学生時代の同窓生である4人の男女が、俗世と隔絶された太古の森をいだく島へと向かいます。30代後半となった彼らの心を占めるのは、一人芝居を演じた夜を境に姿を消した「梶原憂理」をめぐる謎。(『麦の海に~』で理瀬と同室だった少女ですね。)4章からなる物語が順に、利枝子、彰彦、蒔生、節子の視点から語られていきます。

恋人だった蒔生に憂理の存在を理由に別れを告げられた利江子も、あの夜蒔生が憂理を殴っていた場面を見てしまっていた節子も、蒔生の一番の友人である彰彦も、「蒔生こそが謎めいた存在であり、蒔生が憂理を殺害したのでは?」と内心疑っていたのですが・・。

「美しい謎」をテーマに語り合う4人。高校時代の表札泥棒や、隣のテーブルの無口な女性たちとか、たあいのない謎の間にも、彼らの過去に踏み込む謎が潜みます。彰彦はなぜ、紫陽花が怖いのか。節子はなぜ、高所恐怖症なのか。
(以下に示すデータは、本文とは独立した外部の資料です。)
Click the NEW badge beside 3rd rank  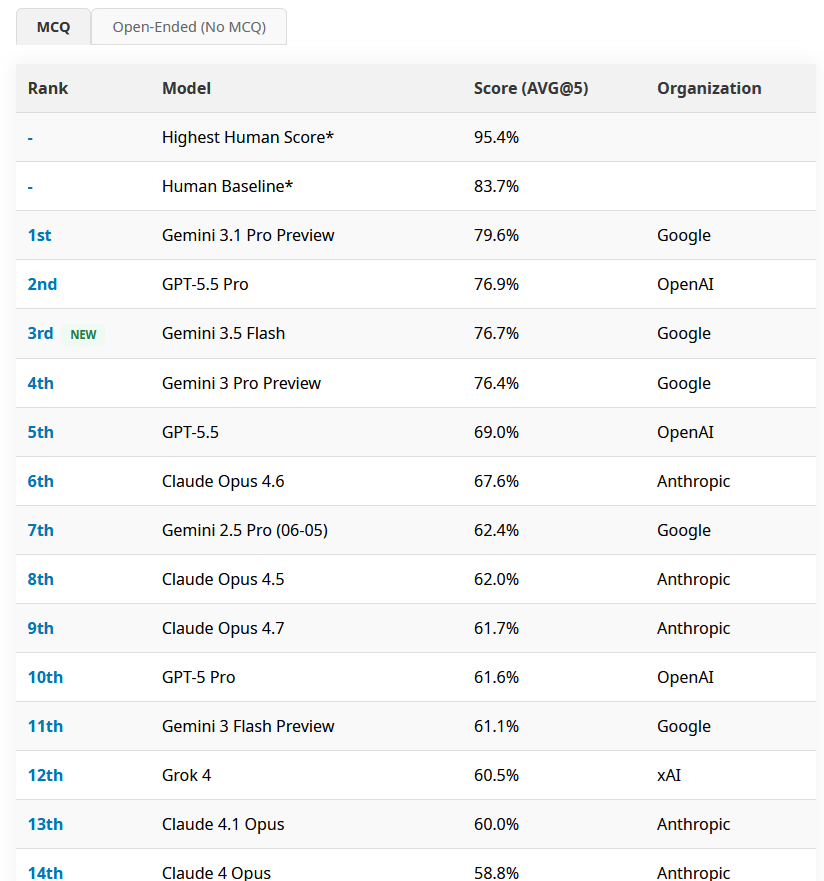point(83,334)
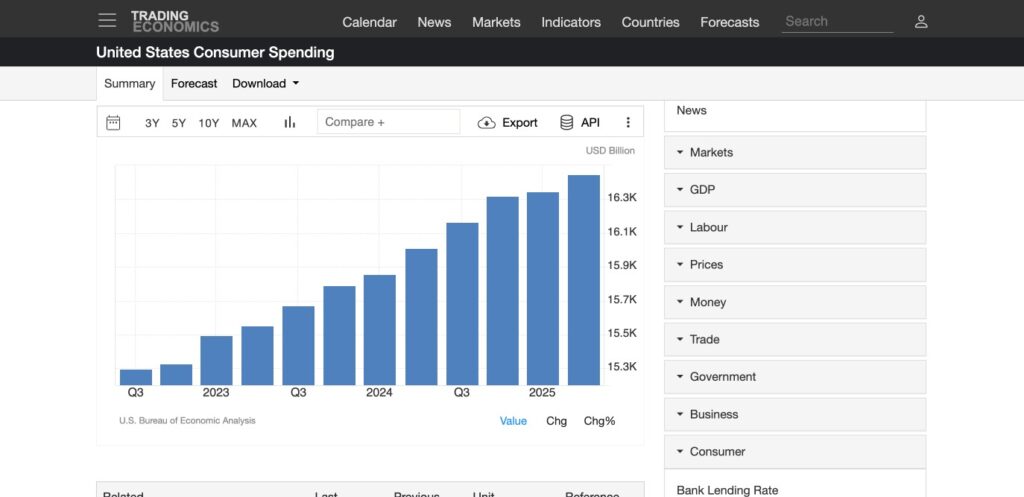Switch chart display to Chg%
1024x497 pixels.
click(x=599, y=421)
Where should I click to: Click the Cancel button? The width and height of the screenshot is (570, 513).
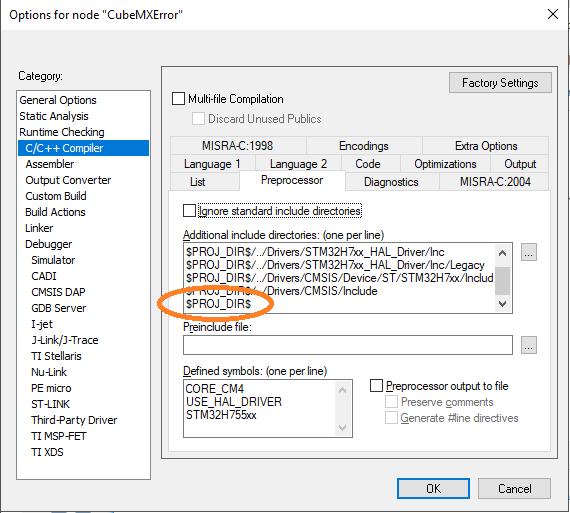(x=514, y=488)
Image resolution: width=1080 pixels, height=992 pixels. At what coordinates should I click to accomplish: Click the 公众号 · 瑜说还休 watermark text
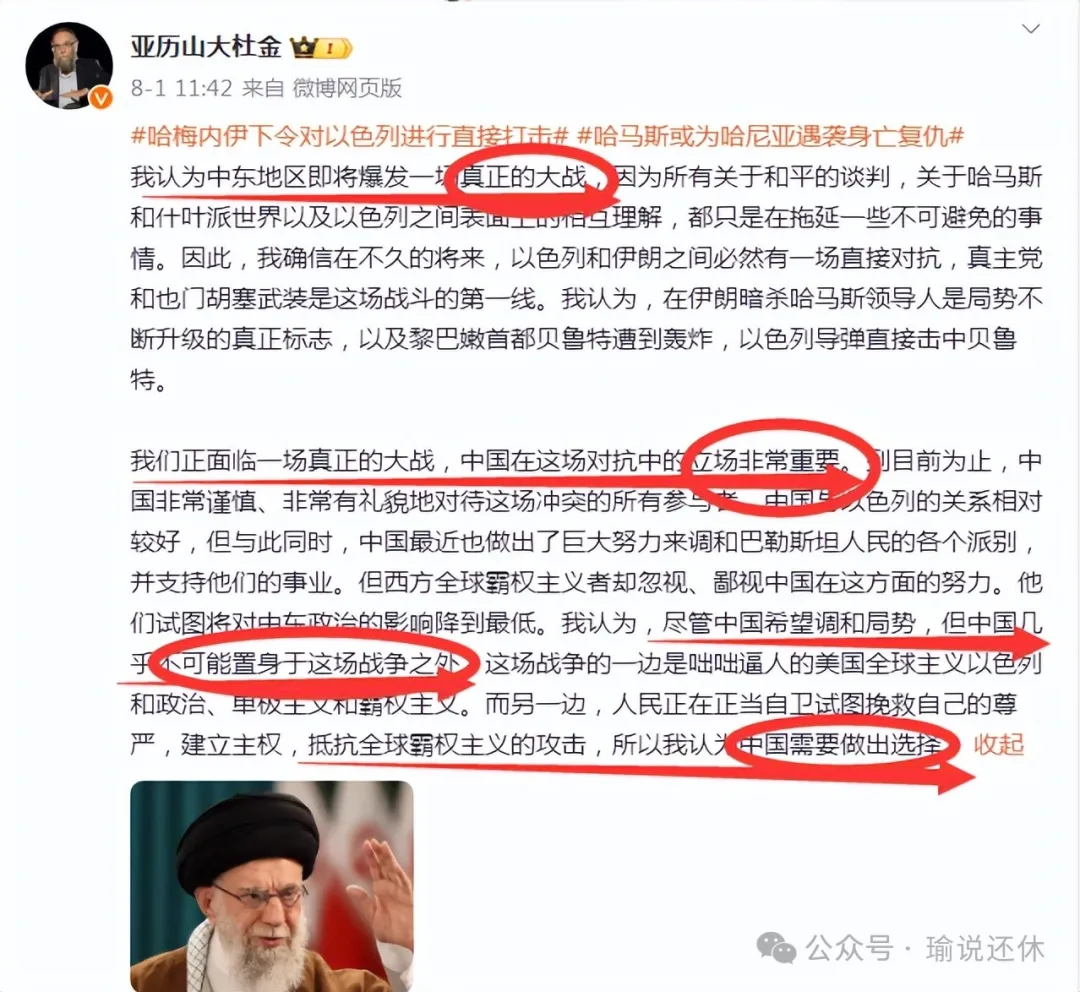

「解けない謎」はありませんでした。「語れない解」があっただけのこと。蒔生に対する利江子の感情、蒔生と憂理の関係の真実、憂理の本当の気持ち、彰彦の放埓な姉・紫織の存在。愛する人への疑いは、死角となり、聡明さを曇らせる。一番リアリスティックで「こちら側の人間」である節子を、一番最後に持ってきた意図もわかります。最大の謎は「憂理」ではなく、彼ら自身の中にあったのですから。